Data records
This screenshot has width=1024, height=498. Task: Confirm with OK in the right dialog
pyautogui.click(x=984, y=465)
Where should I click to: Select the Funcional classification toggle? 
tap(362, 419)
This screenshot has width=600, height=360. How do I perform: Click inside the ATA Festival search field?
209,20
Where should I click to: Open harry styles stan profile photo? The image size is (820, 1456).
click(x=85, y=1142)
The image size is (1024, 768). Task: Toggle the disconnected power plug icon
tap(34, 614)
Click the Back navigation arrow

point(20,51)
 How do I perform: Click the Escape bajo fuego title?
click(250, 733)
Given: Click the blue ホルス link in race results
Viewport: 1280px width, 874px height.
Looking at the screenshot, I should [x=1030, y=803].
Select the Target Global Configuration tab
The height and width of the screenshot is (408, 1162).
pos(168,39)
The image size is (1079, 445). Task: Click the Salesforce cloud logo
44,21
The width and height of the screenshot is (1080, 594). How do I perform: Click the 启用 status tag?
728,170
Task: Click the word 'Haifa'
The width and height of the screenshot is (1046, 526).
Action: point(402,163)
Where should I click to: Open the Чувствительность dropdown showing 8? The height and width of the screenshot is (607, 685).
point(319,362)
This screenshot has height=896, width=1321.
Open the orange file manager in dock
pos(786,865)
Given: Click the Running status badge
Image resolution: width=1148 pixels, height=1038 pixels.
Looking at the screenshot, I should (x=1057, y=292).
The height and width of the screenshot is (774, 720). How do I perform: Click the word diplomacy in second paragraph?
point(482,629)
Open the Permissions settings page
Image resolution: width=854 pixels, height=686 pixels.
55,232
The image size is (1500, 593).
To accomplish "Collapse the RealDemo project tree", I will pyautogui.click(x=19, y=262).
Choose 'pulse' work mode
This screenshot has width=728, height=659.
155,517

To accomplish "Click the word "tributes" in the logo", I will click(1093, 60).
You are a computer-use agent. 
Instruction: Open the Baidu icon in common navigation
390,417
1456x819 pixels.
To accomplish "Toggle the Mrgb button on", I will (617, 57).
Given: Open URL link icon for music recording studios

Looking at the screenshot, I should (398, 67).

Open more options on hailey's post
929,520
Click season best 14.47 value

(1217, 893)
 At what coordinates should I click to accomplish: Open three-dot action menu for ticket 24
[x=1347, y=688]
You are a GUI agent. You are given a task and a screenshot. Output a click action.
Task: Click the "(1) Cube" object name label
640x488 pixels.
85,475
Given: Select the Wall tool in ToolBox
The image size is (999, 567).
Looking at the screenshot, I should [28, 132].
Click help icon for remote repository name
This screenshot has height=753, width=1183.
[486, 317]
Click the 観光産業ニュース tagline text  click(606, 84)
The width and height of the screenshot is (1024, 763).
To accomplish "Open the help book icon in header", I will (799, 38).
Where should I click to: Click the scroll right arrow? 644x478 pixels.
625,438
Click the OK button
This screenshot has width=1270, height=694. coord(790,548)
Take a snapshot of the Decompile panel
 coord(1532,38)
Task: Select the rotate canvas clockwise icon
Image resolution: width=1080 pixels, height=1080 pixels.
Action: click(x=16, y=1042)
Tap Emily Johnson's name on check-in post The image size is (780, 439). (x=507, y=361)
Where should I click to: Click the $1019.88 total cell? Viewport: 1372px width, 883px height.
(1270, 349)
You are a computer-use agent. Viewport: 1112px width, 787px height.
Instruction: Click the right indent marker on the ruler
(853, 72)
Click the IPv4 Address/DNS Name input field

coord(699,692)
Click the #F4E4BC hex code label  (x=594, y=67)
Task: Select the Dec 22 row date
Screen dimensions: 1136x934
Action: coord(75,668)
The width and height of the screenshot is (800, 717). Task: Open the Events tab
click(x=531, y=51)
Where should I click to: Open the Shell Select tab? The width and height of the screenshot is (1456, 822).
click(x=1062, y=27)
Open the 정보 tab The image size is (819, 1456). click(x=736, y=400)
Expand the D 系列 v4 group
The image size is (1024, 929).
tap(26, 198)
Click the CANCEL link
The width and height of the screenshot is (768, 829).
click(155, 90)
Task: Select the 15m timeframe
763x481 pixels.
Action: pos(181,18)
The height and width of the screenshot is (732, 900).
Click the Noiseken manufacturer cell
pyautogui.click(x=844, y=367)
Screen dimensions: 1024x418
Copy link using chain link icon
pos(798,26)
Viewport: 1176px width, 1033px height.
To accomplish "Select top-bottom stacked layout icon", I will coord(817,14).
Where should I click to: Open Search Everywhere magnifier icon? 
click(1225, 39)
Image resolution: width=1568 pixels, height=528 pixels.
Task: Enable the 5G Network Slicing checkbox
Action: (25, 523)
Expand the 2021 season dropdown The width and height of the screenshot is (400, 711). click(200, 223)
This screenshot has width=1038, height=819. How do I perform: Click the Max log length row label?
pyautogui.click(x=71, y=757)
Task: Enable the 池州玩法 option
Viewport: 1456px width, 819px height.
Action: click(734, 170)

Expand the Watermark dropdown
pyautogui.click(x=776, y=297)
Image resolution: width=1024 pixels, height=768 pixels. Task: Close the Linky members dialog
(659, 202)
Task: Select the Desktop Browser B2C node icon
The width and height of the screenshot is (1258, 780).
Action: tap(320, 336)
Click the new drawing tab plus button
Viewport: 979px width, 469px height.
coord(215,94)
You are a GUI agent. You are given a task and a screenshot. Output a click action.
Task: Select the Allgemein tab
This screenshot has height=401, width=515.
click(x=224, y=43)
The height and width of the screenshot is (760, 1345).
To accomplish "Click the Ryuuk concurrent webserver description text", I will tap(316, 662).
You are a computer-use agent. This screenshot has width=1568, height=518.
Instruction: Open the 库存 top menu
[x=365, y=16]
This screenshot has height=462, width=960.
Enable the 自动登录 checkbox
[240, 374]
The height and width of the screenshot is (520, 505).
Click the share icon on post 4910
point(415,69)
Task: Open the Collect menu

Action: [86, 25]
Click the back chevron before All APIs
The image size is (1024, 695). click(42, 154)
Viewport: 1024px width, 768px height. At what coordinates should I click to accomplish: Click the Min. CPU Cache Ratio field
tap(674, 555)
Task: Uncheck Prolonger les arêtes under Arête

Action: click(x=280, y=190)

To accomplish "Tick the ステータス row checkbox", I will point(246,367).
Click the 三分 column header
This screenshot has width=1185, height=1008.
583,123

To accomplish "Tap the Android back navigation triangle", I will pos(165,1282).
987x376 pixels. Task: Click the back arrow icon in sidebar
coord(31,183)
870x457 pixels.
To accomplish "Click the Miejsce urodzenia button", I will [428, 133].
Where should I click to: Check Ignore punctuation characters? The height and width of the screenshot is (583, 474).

### TASK INSTRUCTIONS
As the answer, set down only the lines from the data above between the one holding "Take a snapshot of the Decompile panel" and the one holding "Expand the 2021", inclusive, exactly as they read.

### ANSWER TO THE PROBLEM
Take a snapshot of the Decompile panel
 coord(1532,38)
Task: Select the rotate canvas clockwise icon
Image resolution: width=1080 pixels, height=1080 pixels.
Action: click(x=16, y=1042)
Tap Emily Johnson's name on check-in post The image size is (780, 439). (x=507, y=361)
Where should I click to: Click the $1019.88 total cell? Viewport: 1372px width, 883px height.
(1270, 349)
You are a computer-use agent. Viewport: 1112px width, 787px height.
Instruction: Click the right indent marker on the ruler
(853, 72)
Click the IPv4 Address/DNS Name input field

coord(699,692)
Click the #F4E4BC hex code label  (x=594, y=67)
Task: Select the Dec 22 row date
Screen dimensions: 1136x934
Action: coord(75,668)
The width and height of the screenshot is (800, 717). Task: Open the Events tab
click(x=531, y=51)
Where should I click to: Open the Shell Select tab? The width and height of the screenshot is (1456, 822).
click(x=1062, y=27)
Open the 정보 tab The image size is (819, 1456). click(x=736, y=400)
Expand the D 系列 v4 group
The image size is (1024, 929).
tap(26, 198)
Click the CANCEL link
The width and height of the screenshot is (768, 829).
click(155, 90)
Task: Select the 15m timeframe
763x481 pixels.
Action: pos(181,18)
The height and width of the screenshot is (732, 900).
Click the Noiseken manufacturer cell
pyautogui.click(x=844, y=367)
Screen dimensions: 1024x418
Copy link using chain link icon
pos(798,26)
Viewport: 1176px width, 1033px height.
To accomplish "Select top-bottom stacked layout icon", I will coord(817,14).
Where should I click to: Open Search Everywhere magnifier icon? 
click(1225, 39)
Image resolution: width=1568 pixels, height=528 pixels.
Task: Enable the 5G Network Slicing checkbox
Action: (25, 523)
Expand the 2021 season dropdown The width and height of the screenshot is (400, 711). click(200, 223)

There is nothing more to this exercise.